Bitcoin fails to reach ¥15 million in Q1 2026 and instead enters a correction phase, falling below ¥10 million (approx. $65,000). This scenario would materialize if the macroeconomic environment unexpectedly deteriorates. Specific triggers include, first, the U.S. economy failing to achieve a soft landing and entering a recession. In this case, risk assets across the board would be sold off, and Bitcoin would be treated as a "risk asset" rather than a "safe haven," leading to a significant decline. The sharp drop after the FTX collapse in 2022 (65% decline) is a precedent for this pattern. The second risk is a sudden change in regulation. A scenario where crypto asset regulations are tightened again due to a change in SEC chair or a shift in administration policy. Specifically, if a stablecoin regulation bill is enacted, restricting Tether (USDT) operations, the liquidity of the entire crypto asset market would dry up. Tether is involved in approximately 60% of crypto asset transactions, and damage to its creditworthiness would pose a systemic risk to the entire market. Third, if a large-scale security incident occurs (exchange hacking, exploitation of DeFi protocol vulnerabilities, etc.), there is a risk that institutional investors' "cautious trust" could collapse instantly. For pension funds, a "scandal involving crypto assets" is the most undesirable scenario, and if such an incident occurs, allocation plans would be immediately frozen.

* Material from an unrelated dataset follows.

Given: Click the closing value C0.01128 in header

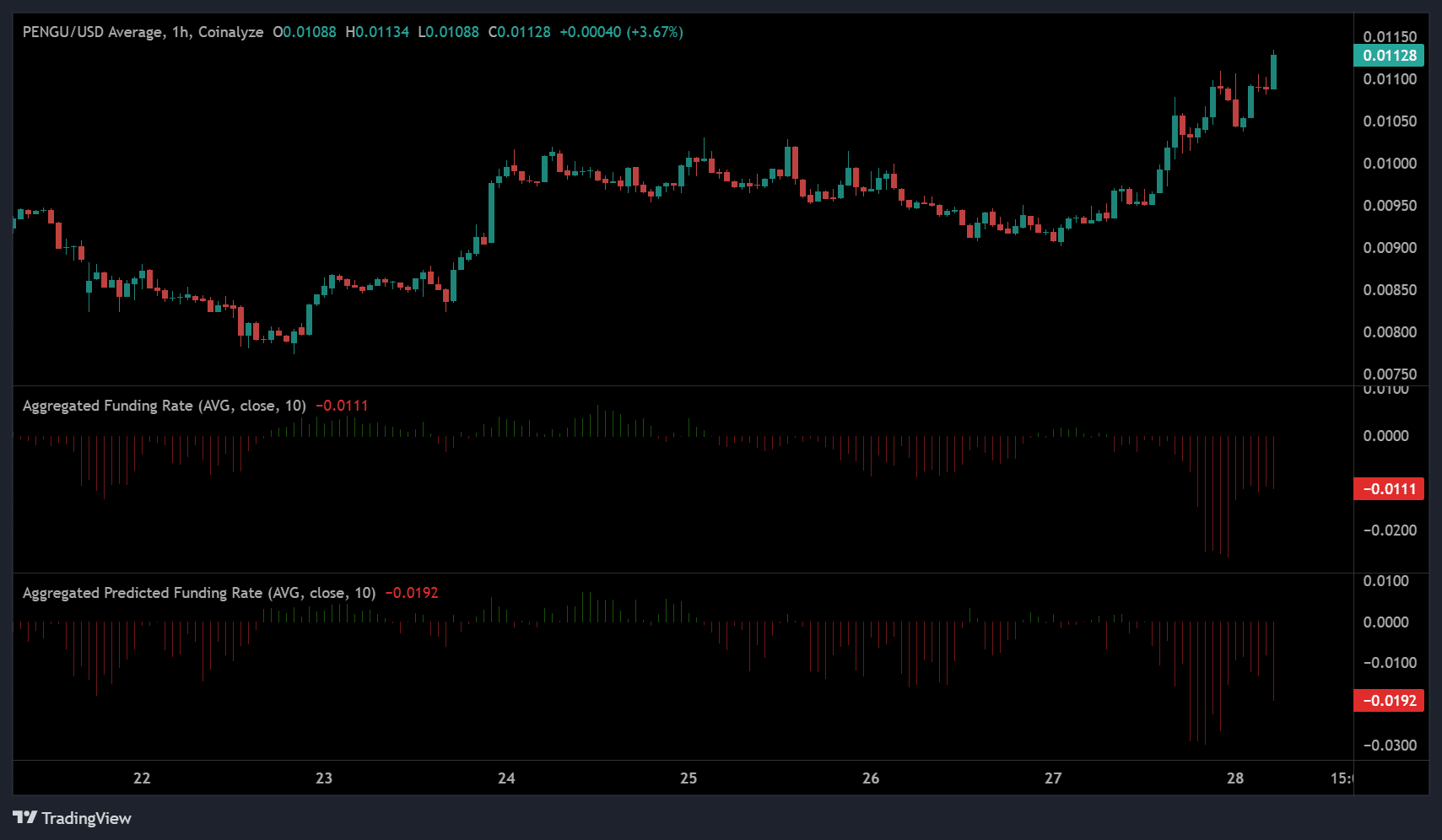Looking at the screenshot, I should click(519, 32).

Implications for Investment/Action: U.S. unemployment rate exceeds 5%. ETF outflows for 3 consecutive months. Negative news regarding Tether's reserve assets. Security incidents at major exchanges. FRB halts rate cuts. VIX index exceeds 30.
Key Triggers to Watch
- FOMC Interest Rate Decision Meeting — The most crucial event determining Bitcoin's macroeconomic environment, influenced by the FRB's rate cut pace: March 18-19, 2026 (Next FOMC)
- U.S. Pension Fund Quarterly Investment Reports — Will new pension fund BTC ETF allocation announcements accelerate the "chain of contagion"?: April 2026 (Q1 report submission deadline)
- Bitcoin ETF Monthly Inflow Data — The most reliable indicator of actual institutional investor behavior: Published monthly (next is end-of-March 2026 monthly data)
- Financial Services Agency Policy on Japanese Crypto Asset Tax Reform — Transition to separate taxation (20%) would lead to massive capital inflows into the Japanese market: FY2026 Tax Reform Outline (December 2026)
- Tether (USDT) Reserve Asset Audit Report — Stablecoin credibility directly impacts the liquidity foundation of the entire Bitcoin market: Q2 2026 (Quarterly Audit)
🔄 TRACKING LOOP
Next Trigger: FOMC March 18-19, 2026 — The FRB's rate cut magnitude (25bp or 50bp or unchanged) is the most crucial event determining Bitcoin's short-term direction. A 50bp cut would lead to a BTC surge, while an unchanged rate poses adjustment risk.
Continuation of this pattern: Tracking Theme: Institutional Investor BTC Allocation Expansion Cycle — The next milestone is the U.S. pension fund Q1 investment report in April 2026. Whether new BTC ETF allocations by pension funds are announced will be an indicator for judging the next wave of contagion.
🎯 ORACLE DECLARATION
Prediction Question: Will Bitcoin exceed ¥15 million (Japanese Yen) per BTC by March 31, 2026?
Judgment Deadline: 2026-03-31 | Judgment Criteria: If the BTC/JPY trading price on a major crypto asset exchange (bitFlyer, Coincheck, or Binance) exceeds ¥15,000,000 at least once by 23:59 (JST) on March 31, 2026, then YES. If it never exceeds, then NO.